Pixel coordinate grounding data
■ ■ ■ ■ ■

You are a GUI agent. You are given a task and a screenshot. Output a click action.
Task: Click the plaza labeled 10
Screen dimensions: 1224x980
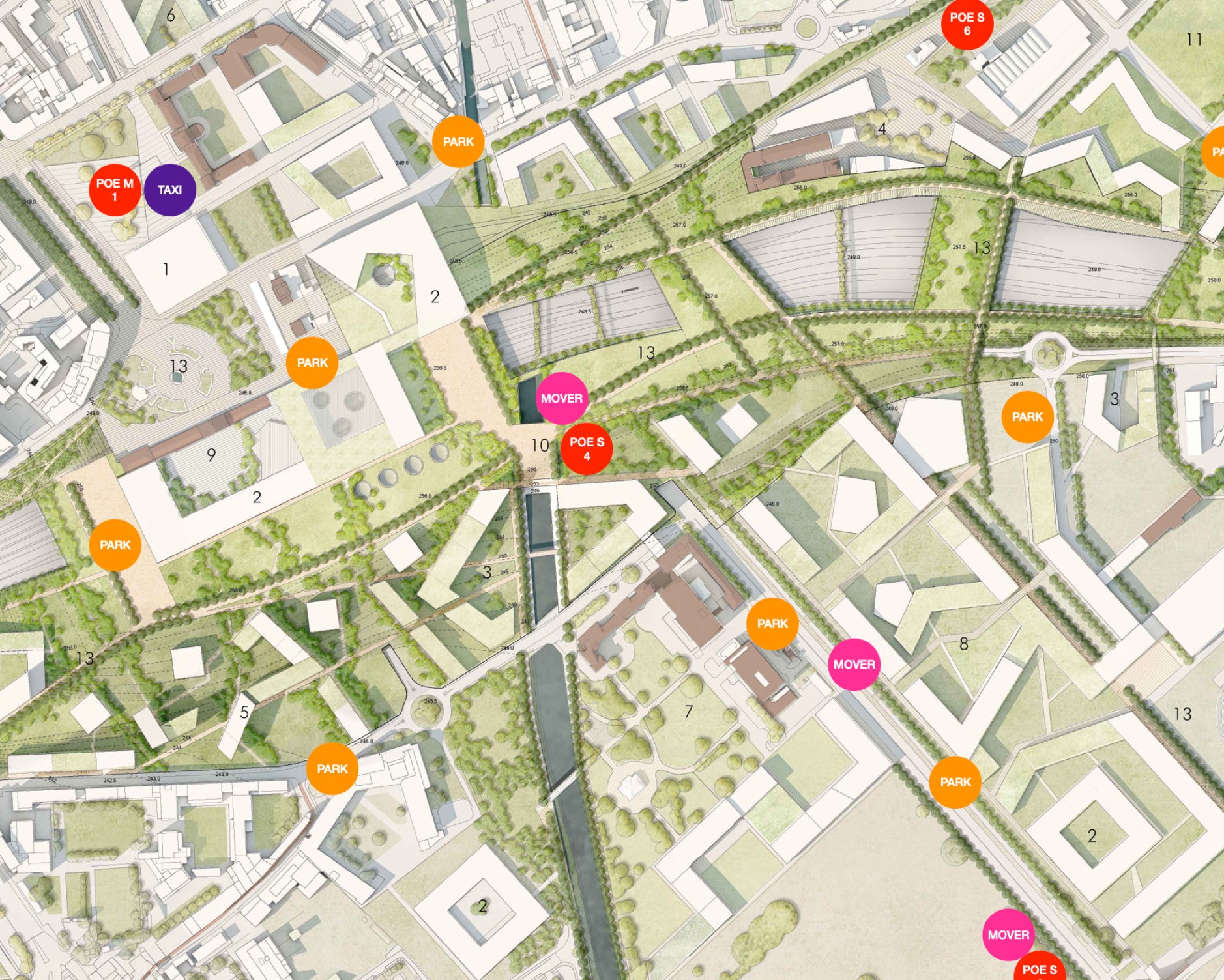tap(538, 445)
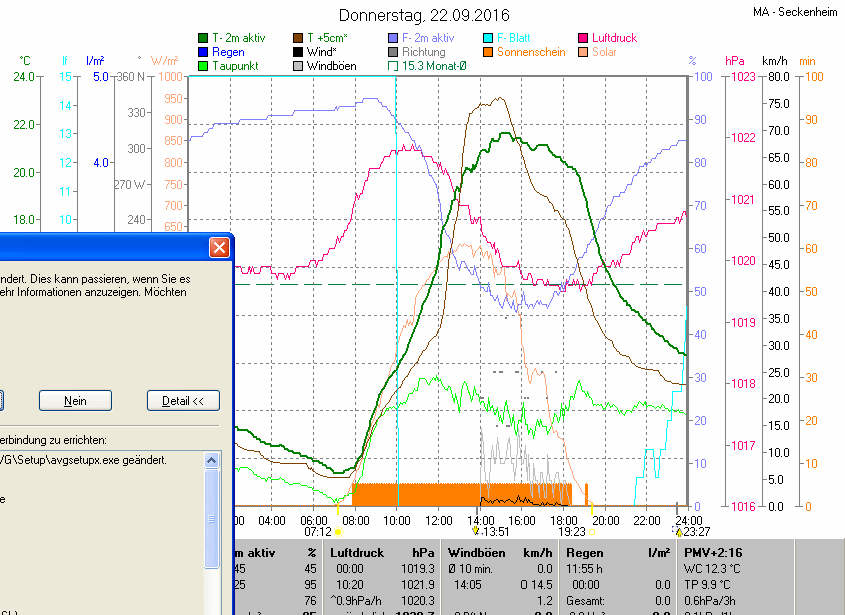Screen dimensions: 845x615
Task: Click the pink Luftdruck legend square
Action: point(583,38)
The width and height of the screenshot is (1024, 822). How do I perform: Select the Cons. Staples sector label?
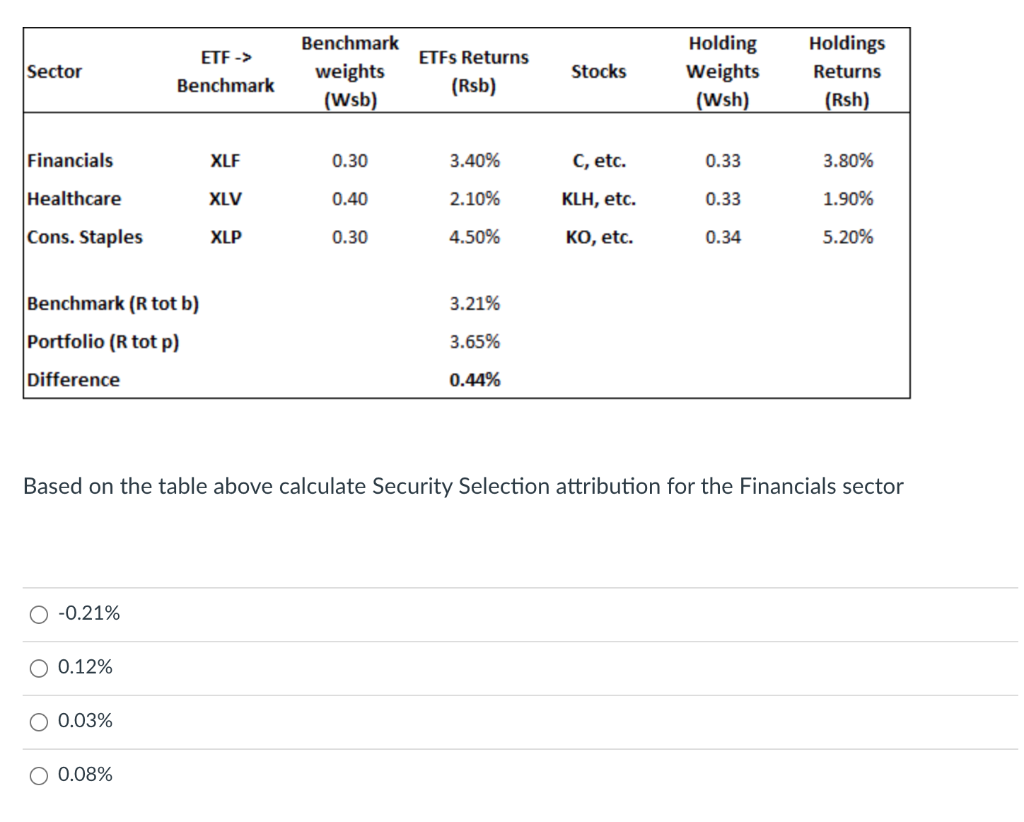point(84,237)
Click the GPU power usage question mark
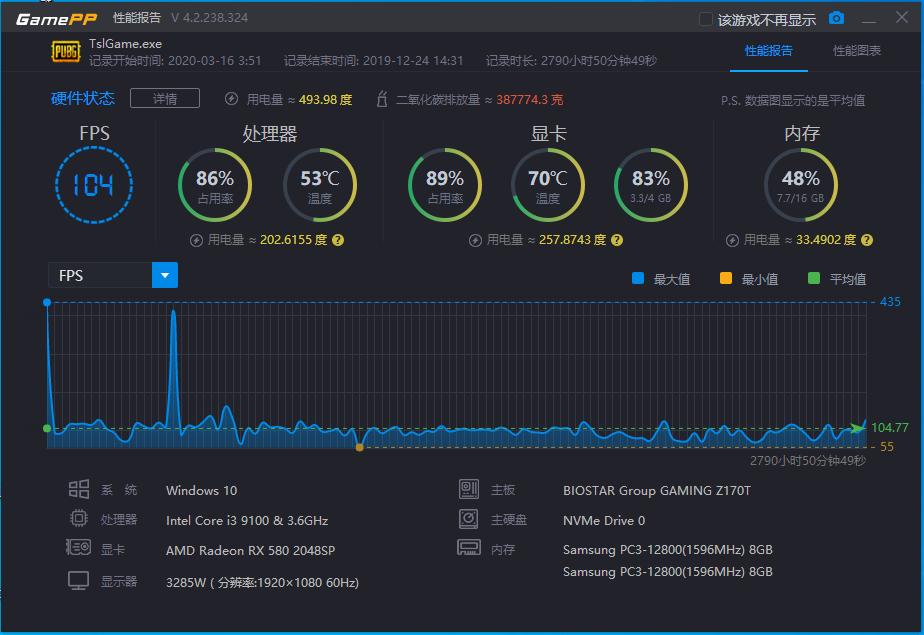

■ ■ ■ ■ ■

● **Your objective**
What you return must match, line for line, the records from the line containing "The width and" through their end, with both ends included and no pictures.

● **Response**
The width and height of the screenshot is (1024, 822). How do I perform: Select the Cons. Staples sector label?
point(84,237)
Click the GPU power usage question mark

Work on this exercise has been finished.